Le ministère met quelques conditions à ce grand chamboulement. « Les opérations doivent être réalisées dans le cadre d’un financement regroupant un nombre minimal de participants (une vingtaine). Un décret précisera le montant du plafond de prêt consenti par chaque particulier pour un projet donné (de l’ordre de 250 €) ainsi que le plafond global du crédit octroyé (300K€) », indique le texte soumis à consultation.

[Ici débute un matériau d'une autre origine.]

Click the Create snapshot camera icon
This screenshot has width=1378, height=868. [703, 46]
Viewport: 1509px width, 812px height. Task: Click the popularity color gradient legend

La fin du monopole bancaire
« C’est la fin du monopole bancaire ! Un tabou est tombé », se félicite François Carbone, cofondateur d’Anaxago, plateforme de financement participatif dédiée aux startup et PME, et président de FPF. Il estime toutefois que les plafonds sont trop bas, mais pense qu’il est possible de les ajuster.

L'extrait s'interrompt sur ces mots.